← Back to context

Comment by ensiferum

5 years ago

There are 3 separate things that each require their different approach.

- errors i.e bugs made by programmer - logical "error" conditions that the program is expected to handle for example network connection failed or user input failed - unexpected error conditions that typically boild down to resource allocation errors, socket could not be allocated or memory allocation failed etc.

In my experience all of these are best handled with a different tool.

For bugs use an assert that dumps the core and leaves a clear stack trace. For conditions that the program needs to handle use error codes. And finally for the truly unexpected case use exceptions .

Why dump core when you can log the bug and continue? Sure, in development we want things to fail fast and loud, but when deployed with a customer, I don't want my whole program to crash because there is one obscure code path that has a problem.

And even for conditions that the program is expected to handle, 99.9% of the time all it can do is notify the user and ask for guidance, which means that the error must be bubbled up from a networking or storage layer all the way to the presentation layer - a perfect task for exceptions or something like an error monad.

The only problem with exceptions or error monads is that they get tricky in the presence of resources that need to be released, and even that is well handled with patterns like RAII.

  • > Why dump core when you can log the bug and continue?

    I see from your replies what you're trying to say. If an error occurs, most likely you want the entire operation to abort -- that doesn't necessarily mean the whole program depending on the program.

    For example, if I have a GUI app and the "save" operation fails and I typically roll that back right to the event loop of the application and the user gets an error and they can retry the save.

    For other types of applications, killing the whole process is ending the operation.

    • Yes, exactly!

      And on the other end of spectrum, there are even systems where it makes sense to go further than killing a single process, and kill the whole container or even VM where a buggy condition was encountered.

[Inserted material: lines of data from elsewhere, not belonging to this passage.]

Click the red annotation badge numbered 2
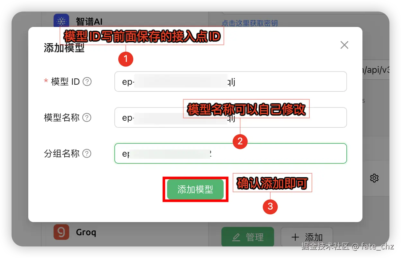Screen dimensions: 401x258 [x=240, y=141]
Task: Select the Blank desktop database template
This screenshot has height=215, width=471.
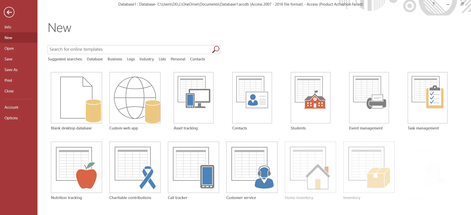Action: 76,98
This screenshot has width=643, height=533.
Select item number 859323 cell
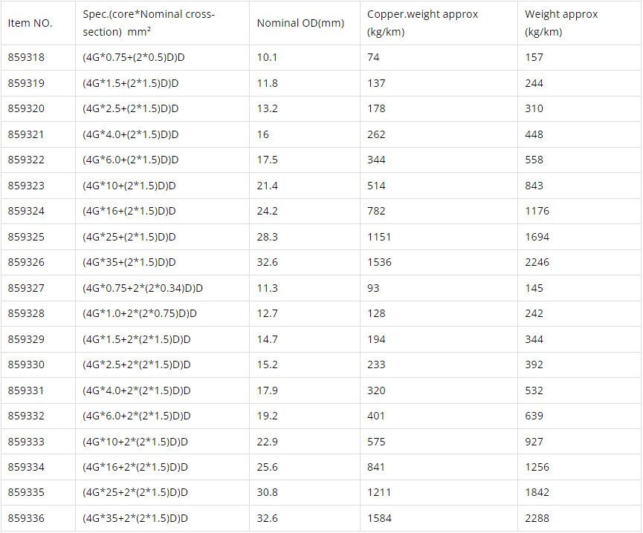[x=26, y=186]
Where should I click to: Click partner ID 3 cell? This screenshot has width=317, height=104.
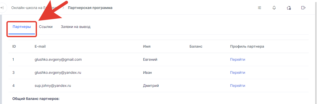[13, 72]
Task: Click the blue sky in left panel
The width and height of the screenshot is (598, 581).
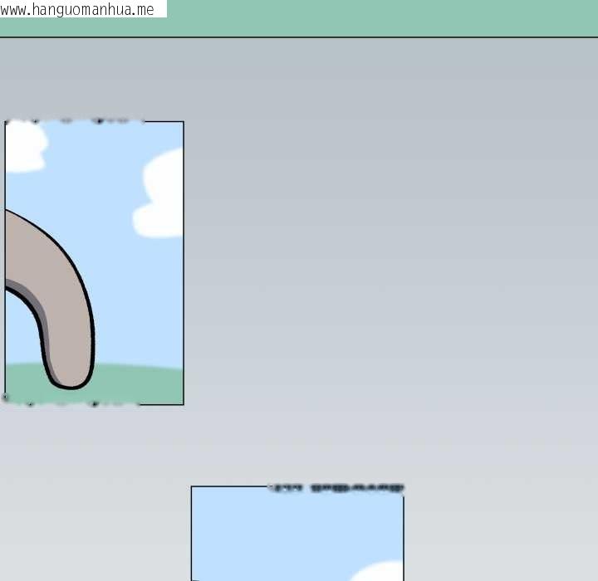Action: coord(100,166)
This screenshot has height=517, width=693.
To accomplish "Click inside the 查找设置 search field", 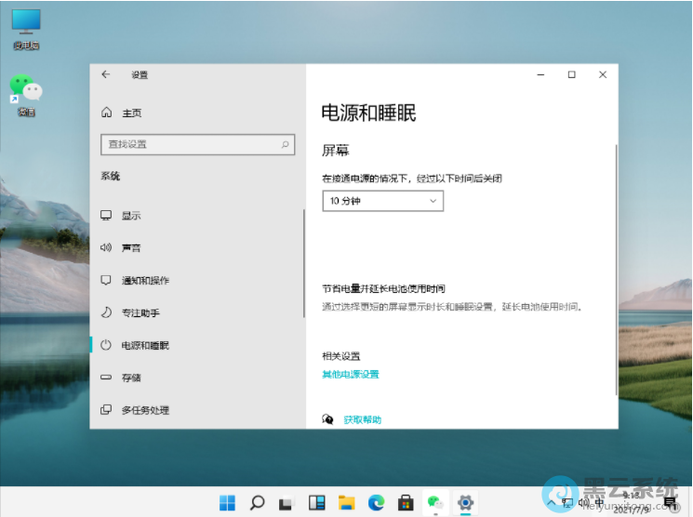I will pyautogui.click(x=186, y=145).
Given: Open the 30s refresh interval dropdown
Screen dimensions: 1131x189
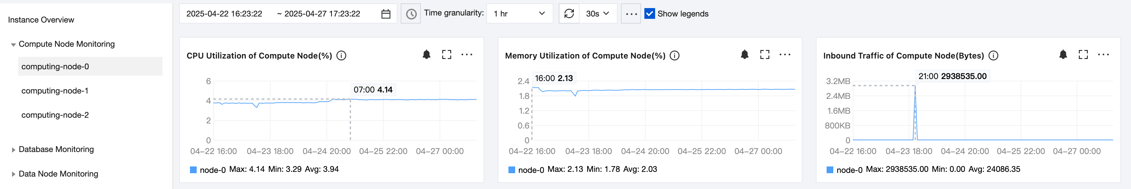Looking at the screenshot, I should click(x=598, y=14).
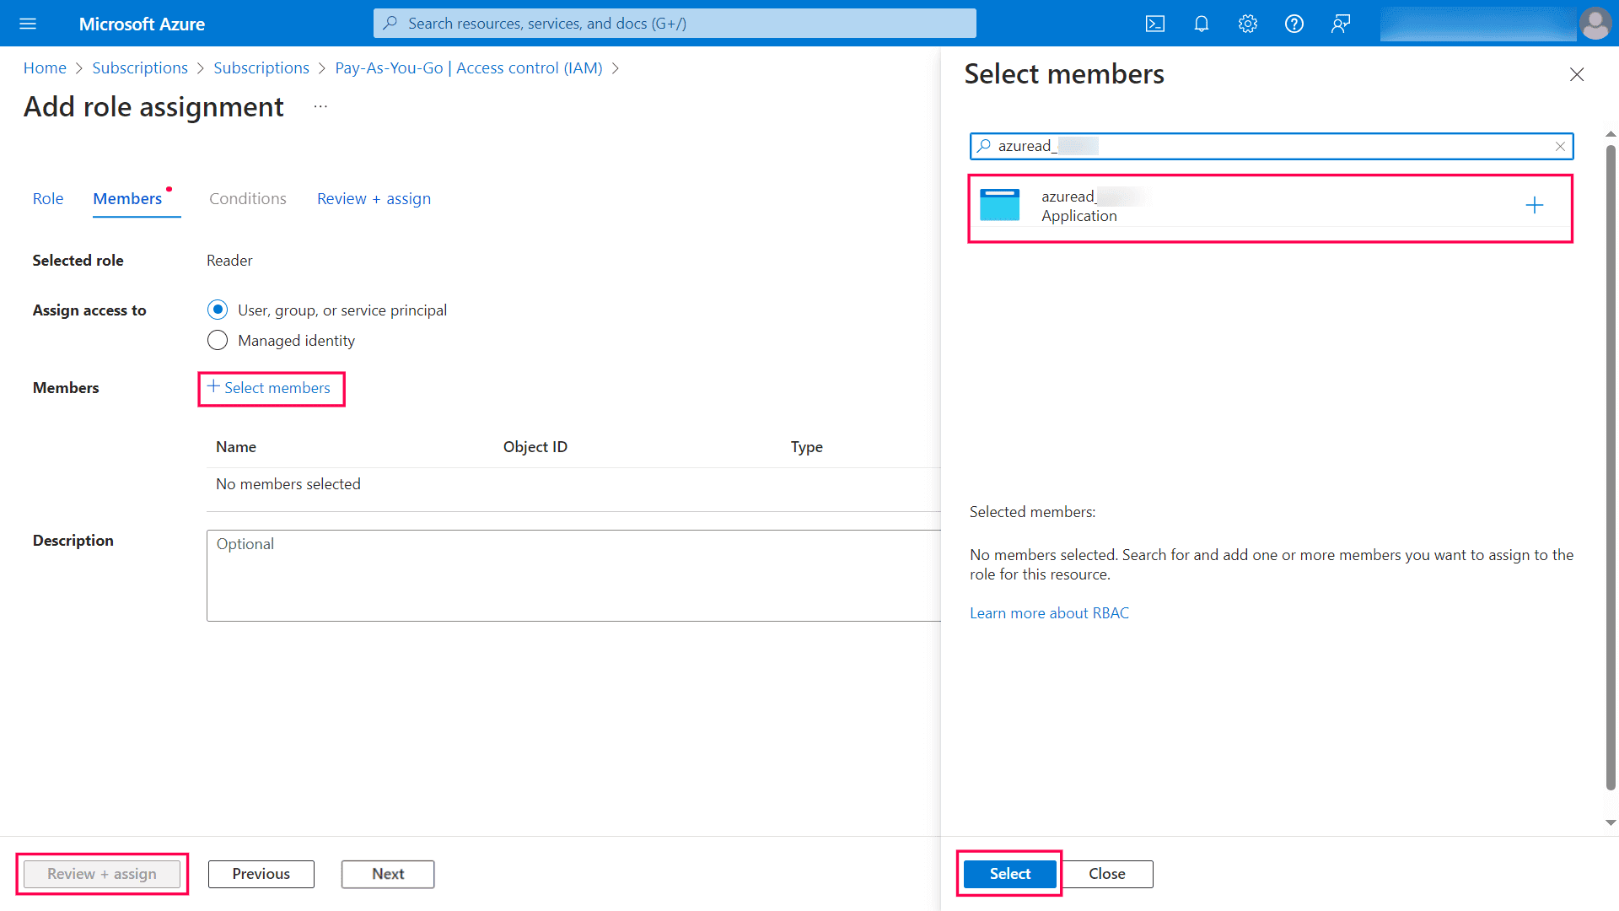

  • > I don't want my whole program to crash because there is one obscure code path that has a problem.

    If that one obscure code path corrupted my state, I want to limit the incorrect actions that the software takes based on that state.

    This "want" of mine is to be balanced with all the other things I want out of the program, and the relative weights will vary by context... but it is often the case that continuing erroneously risks more harm than simply falling over.

    • That is indeed a very common need in a non-memory-safe language.

      Still, not all bugs have unbounded impact. As long as memory is not corrupted, thing like off by one errors and null pointer exceptions can often be safely recovered from by simply reverting the operation that hit the error until some kind of safe point (such as the last user interaction, or the last thread start).

      Edit: spelling.

      5 replies →

  • Because correctness is important to me. I don't want my programs to silently go about in a buggy state producing incorrect results in a corrupted state.

    • Not all bugs put the whole program in a corrupted state. Especially if your prigram is written to be mostly stateless. A common pattern is that a state change is tried, it fails because of a bug or some other error, and it is reverted, and an error shown to a user. I would call this a robust program. Of course, not any error can be recovered this way, but it is very often possible (assuming we are taking about memory-safe languages; otherwise, the balance of probabilities is entirely the other way around).

      5 replies →

For the third case it’s better to just abort. Tell the user to get more RAM or something. What are you supposed to do when you’re out of memory? Catch the exception? Then what?

Related, I always find it funny when C programmers write `if (malloced == NULL) return NULL;` Either you’re going to forget that this can happen and dereference null (in which case it’s just better to abort the program immediately) or the caller will check this and then close the program. If it doesn’t, the next malloc will be null anyways, and the problem repeats. Just call abort().

  • Well memory failure checking is usually put in the "can't do shit" category which isn't necessarily true. Both in C and in C++ bad_alloc or null from mallon indicate that the memory manager could not find the memory. This may or may not mean that your application has overcommitted memory in the OS level. Completely depends on the actual memory manager. So therefore the failure to me is just a general resource allocation failure. Would you dump core of your program failed to allocate a socket ? Or mutex?